# Goal of the exercise
Write down each entry again, exactly as it reads.

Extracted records
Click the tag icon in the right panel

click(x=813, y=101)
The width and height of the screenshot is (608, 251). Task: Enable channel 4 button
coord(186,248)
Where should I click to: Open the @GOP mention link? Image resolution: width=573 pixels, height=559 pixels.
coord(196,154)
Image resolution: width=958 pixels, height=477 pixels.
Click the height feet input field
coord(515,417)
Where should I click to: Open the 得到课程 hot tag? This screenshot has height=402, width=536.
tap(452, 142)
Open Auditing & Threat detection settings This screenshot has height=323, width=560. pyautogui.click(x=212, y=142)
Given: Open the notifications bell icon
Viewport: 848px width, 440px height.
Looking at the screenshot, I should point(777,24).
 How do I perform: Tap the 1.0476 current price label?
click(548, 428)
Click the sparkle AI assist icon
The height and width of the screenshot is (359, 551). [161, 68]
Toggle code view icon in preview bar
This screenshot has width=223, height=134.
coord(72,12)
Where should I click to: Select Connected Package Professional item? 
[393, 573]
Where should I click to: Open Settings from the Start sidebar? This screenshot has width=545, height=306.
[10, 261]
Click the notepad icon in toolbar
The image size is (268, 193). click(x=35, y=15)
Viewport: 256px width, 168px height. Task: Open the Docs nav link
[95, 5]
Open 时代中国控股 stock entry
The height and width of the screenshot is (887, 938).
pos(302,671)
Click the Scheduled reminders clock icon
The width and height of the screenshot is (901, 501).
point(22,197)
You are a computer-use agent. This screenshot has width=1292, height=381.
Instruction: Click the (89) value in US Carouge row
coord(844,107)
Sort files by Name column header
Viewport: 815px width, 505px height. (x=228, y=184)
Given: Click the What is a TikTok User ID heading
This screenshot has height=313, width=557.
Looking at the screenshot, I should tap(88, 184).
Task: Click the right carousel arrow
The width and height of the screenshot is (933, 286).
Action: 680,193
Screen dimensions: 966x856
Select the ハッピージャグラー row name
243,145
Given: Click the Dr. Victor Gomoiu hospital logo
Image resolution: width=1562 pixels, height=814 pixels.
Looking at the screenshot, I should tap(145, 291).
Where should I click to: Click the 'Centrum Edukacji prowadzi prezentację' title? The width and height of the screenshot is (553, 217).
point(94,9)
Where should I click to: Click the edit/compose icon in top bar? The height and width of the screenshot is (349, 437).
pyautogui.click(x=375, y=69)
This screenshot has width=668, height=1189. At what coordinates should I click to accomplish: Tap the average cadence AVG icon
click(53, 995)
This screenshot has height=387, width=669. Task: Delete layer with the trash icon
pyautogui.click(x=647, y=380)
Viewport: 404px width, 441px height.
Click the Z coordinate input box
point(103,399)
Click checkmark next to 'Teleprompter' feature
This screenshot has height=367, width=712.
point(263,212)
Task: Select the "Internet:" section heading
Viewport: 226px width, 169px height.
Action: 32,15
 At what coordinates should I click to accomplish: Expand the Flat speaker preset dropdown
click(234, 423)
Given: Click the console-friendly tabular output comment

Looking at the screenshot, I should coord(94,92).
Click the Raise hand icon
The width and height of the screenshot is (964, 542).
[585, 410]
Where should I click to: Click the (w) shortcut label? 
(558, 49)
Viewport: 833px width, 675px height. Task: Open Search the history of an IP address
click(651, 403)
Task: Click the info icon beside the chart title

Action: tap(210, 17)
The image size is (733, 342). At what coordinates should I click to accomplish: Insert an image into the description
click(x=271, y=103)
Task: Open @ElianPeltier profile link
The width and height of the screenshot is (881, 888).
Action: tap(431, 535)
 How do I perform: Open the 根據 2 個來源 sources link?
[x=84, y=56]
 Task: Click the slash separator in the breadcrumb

# Result of the task
Click the tag icon in the right panel

click(x=813, y=101)
The width and height of the screenshot is (608, 251). Task: Enable channel 4 button
coord(186,248)
Where should I click to: Open the @GOP mention link? Image resolution: width=573 pixels, height=559 pixels.
coord(196,154)
Image resolution: width=958 pixels, height=477 pixels.
Click the height feet input field
coord(515,417)
Where should I click to: Open the 得到课程 hot tag? This screenshot has height=402, width=536.
tap(452, 142)
Open Auditing & Threat detection settings This screenshot has height=323, width=560. pyautogui.click(x=212, y=142)
Given: Open the notifications bell icon
Viewport: 848px width, 440px height.
Looking at the screenshot, I should point(777,24).
 How do I perform: Tap the 1.0476 current price label?
click(548, 428)
Click the sparkle AI assist icon
The height and width of the screenshot is (359, 551). [161, 68]
Toggle code view icon in preview bar
This screenshot has width=223, height=134.
coord(72,12)
Where should I click to: Select Connected Package Professional item? 
[393, 573]
Where should I click to: Open Settings from the Start sidebar? This screenshot has width=545, height=306.
[10, 261]
Click the notepad icon in toolbar
The image size is (268, 193). click(x=35, y=15)
Viewport: 256px width, 168px height. Task: Open the Docs nav link
[95, 5]
Open 时代中国控股 stock entry
The height and width of the screenshot is (887, 938).
pos(302,671)
Click the Scheduled reminders clock icon
The width and height of the screenshot is (901, 501).
point(22,197)
You are a computer-use agent. This screenshot has width=1292, height=381.
Instruction: Click the (89) value in US Carouge row
coord(844,107)
Sort files by Name column header
Viewport: 815px width, 505px height. (x=228, y=184)
Given: Click the What is a TikTok User ID heading
This screenshot has height=313, width=557.
Looking at the screenshot, I should tap(88, 184).
Task: Click the right carousel arrow
The width and height of the screenshot is (933, 286).
Action: 680,193
Screen dimensions: 966x856
Select the ハッピージャグラー row name
243,145
Given: Click the Dr. Victor Gomoiu hospital logo
Image resolution: width=1562 pixels, height=814 pixels.
Looking at the screenshot, I should tap(145, 291).
Where should I click to: Click the 'Centrum Edukacji prowadzi prezentację' title? The width and height of the screenshot is (553, 217).
point(94,9)
Where should I click to: Click the edit/compose icon in top bar? The height and width of the screenshot is (349, 437).
pyautogui.click(x=375, y=69)
This screenshot has width=668, height=1189. At what coordinates should I click to accomplish: Tap the average cadence AVG icon
click(53, 995)
This screenshot has height=387, width=669. Task: Delete layer with the trash icon
pyautogui.click(x=647, y=380)
Viewport: 404px width, 441px height.
Click the Z coordinate input box
point(103,399)
Click checkmark next to 'Teleprompter' feature
This screenshot has height=367, width=712.
point(263,212)
Task: Select the "Internet:" section heading
Viewport: 226px width, 169px height.
Action: 32,15
 At what coordinates should I click to accomplish: Expand the Flat speaker preset dropdown
click(234, 423)
Given: Click the console-friendly tabular output comment

Looking at the screenshot, I should coord(94,92).
Click the Raise hand icon
The width and height of the screenshot is (964, 542).
[585, 410]
Where should I click to: Click the (w) shortcut label? 
(558, 49)
Viewport: 833px width, 675px height. Task: Open Search the history of an IP address
click(651, 403)
Task: Click the info icon beside the chart title

Action: tap(210, 17)
The image size is (733, 342). At what coordinates should I click to accomplish: Insert an image into the description
click(x=271, y=103)
Task: Open @ElianPeltier profile link
The width and height of the screenshot is (881, 888).
Action: tap(431, 535)
 How do I perform: Open the 根據 2 個來源 sources link?
[x=84, y=56]
 Task: Click the slash separator in the breadcrumb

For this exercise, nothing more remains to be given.